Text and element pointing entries
* * *
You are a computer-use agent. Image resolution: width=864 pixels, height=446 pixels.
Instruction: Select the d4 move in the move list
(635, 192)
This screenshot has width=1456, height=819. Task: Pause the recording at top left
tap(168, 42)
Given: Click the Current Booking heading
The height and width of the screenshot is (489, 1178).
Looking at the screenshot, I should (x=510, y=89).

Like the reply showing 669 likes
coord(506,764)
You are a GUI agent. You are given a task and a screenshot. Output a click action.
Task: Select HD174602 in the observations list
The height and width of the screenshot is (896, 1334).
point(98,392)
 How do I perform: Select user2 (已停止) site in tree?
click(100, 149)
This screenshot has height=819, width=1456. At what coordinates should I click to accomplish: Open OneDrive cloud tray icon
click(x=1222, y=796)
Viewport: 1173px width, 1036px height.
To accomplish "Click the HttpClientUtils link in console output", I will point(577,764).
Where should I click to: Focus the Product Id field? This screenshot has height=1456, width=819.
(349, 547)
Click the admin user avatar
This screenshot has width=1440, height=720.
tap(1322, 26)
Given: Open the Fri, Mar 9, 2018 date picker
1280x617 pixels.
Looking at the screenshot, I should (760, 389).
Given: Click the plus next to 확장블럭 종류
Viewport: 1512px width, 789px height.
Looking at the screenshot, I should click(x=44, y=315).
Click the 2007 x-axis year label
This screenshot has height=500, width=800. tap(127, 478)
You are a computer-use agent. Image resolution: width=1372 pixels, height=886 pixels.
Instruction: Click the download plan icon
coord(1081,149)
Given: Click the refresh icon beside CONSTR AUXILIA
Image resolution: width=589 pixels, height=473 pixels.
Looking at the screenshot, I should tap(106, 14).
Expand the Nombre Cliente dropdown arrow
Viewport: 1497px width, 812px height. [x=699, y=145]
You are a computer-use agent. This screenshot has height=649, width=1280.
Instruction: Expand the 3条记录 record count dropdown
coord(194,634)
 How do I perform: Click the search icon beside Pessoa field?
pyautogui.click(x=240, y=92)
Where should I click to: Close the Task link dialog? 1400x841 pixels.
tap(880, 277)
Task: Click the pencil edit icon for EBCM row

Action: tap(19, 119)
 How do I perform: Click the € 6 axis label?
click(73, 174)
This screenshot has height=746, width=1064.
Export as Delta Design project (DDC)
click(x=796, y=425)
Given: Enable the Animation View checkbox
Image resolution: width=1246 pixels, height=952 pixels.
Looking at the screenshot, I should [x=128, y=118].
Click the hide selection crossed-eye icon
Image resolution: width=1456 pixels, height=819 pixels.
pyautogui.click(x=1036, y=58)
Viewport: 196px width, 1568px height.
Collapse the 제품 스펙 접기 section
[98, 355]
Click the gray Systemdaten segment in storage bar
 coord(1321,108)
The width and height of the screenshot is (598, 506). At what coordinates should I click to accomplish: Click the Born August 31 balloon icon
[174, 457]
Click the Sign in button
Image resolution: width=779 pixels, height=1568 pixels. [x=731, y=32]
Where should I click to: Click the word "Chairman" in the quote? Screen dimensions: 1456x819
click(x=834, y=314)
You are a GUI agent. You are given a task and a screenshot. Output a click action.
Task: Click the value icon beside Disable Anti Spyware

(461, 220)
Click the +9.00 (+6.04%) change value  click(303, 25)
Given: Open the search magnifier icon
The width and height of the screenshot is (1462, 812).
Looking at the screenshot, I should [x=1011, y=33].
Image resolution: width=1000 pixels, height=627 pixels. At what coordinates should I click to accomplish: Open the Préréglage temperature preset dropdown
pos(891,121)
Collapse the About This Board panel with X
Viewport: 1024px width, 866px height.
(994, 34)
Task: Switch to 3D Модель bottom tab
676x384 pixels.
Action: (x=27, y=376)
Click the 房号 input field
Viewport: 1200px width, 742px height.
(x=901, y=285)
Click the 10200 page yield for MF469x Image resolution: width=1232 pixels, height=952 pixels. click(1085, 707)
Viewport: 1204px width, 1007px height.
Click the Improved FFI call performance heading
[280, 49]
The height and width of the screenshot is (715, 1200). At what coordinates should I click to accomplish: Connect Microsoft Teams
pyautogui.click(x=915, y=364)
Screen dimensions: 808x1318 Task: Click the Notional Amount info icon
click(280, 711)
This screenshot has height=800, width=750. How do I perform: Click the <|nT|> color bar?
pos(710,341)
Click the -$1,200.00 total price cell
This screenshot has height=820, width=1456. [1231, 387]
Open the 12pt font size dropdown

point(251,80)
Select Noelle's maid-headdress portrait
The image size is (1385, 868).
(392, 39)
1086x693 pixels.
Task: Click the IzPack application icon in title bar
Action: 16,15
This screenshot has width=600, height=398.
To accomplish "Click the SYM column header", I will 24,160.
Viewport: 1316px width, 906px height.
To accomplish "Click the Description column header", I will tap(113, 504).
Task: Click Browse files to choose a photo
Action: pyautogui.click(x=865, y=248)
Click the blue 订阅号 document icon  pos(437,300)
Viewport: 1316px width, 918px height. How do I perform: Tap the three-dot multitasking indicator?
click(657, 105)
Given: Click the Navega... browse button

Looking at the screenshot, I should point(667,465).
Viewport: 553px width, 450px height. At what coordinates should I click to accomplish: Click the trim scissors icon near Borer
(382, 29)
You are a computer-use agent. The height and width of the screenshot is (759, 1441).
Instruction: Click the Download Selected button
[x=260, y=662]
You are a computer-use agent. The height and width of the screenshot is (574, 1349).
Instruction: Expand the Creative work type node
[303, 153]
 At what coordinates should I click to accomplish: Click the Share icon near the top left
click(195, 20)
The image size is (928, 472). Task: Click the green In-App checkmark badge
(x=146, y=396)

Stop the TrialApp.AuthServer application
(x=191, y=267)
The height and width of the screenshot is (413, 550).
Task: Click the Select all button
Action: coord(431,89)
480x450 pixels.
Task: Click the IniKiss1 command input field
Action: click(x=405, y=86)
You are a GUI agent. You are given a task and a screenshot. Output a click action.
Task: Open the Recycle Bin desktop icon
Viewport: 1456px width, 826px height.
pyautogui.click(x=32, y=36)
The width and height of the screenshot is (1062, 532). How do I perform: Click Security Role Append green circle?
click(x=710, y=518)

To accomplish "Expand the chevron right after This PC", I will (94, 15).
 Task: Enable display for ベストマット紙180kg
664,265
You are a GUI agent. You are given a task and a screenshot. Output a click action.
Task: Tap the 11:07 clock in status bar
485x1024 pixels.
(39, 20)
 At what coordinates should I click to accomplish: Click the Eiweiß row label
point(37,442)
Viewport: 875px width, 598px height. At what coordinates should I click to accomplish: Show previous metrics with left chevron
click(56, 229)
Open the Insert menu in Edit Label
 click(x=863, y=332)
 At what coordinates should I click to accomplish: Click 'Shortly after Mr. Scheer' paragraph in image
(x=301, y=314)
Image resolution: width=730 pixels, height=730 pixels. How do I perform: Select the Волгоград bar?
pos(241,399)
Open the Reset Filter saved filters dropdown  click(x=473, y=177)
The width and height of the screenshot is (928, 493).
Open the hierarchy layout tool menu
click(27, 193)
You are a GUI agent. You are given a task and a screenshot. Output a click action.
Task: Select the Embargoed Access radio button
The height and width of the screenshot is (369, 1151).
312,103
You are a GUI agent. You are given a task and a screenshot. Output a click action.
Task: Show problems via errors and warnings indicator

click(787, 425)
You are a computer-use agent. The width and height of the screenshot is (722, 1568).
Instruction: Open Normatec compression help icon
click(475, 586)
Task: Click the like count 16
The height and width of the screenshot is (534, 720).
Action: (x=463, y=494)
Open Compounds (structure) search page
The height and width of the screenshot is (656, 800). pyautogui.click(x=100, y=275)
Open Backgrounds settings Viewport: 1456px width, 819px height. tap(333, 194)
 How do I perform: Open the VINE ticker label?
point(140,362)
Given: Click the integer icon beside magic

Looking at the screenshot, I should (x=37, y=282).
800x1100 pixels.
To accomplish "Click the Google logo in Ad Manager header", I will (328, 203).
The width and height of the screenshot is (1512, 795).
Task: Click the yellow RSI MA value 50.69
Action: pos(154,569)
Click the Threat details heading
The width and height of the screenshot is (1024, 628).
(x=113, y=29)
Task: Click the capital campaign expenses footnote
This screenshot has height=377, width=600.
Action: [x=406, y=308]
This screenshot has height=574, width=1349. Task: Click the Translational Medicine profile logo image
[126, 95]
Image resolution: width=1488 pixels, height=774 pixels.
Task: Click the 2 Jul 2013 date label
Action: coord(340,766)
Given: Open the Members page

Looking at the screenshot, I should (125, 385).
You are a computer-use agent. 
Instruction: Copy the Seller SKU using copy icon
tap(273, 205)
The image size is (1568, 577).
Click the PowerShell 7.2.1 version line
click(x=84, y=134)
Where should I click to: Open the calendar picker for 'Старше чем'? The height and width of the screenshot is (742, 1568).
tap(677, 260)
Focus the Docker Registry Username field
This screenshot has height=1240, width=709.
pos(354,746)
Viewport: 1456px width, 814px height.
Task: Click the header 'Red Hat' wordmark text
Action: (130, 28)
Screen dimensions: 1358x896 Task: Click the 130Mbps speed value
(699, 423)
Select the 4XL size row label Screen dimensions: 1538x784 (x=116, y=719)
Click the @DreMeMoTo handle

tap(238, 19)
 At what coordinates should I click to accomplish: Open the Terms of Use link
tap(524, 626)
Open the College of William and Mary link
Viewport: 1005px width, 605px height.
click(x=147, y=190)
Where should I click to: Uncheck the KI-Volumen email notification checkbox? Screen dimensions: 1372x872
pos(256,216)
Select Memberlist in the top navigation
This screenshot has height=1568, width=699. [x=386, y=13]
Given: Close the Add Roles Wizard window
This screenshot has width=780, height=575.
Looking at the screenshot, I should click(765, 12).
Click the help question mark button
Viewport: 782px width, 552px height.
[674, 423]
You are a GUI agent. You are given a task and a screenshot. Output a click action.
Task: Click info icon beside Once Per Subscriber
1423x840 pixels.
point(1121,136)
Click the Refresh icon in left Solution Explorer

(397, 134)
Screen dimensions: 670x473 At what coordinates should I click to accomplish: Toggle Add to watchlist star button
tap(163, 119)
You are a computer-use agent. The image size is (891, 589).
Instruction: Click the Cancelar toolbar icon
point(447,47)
* * *
--- GOAL ---
Arrange every line from the one containing "Click the Sign in button" down to the one containing "click(x=834, y=314)" as a JSON list of strings, one string per line, with blank lines omitted.

--- FINAL RESULT ---
[
  "Click the Sign in button",
  "Image resolution: width=779 pixels, height=1568 pixels. [x=731, y=32]",
  "Where should I click to: Click the word \"Chairman\" in the quote? Screen dimensions: 1456x819",
  "click(x=834, y=314)"
]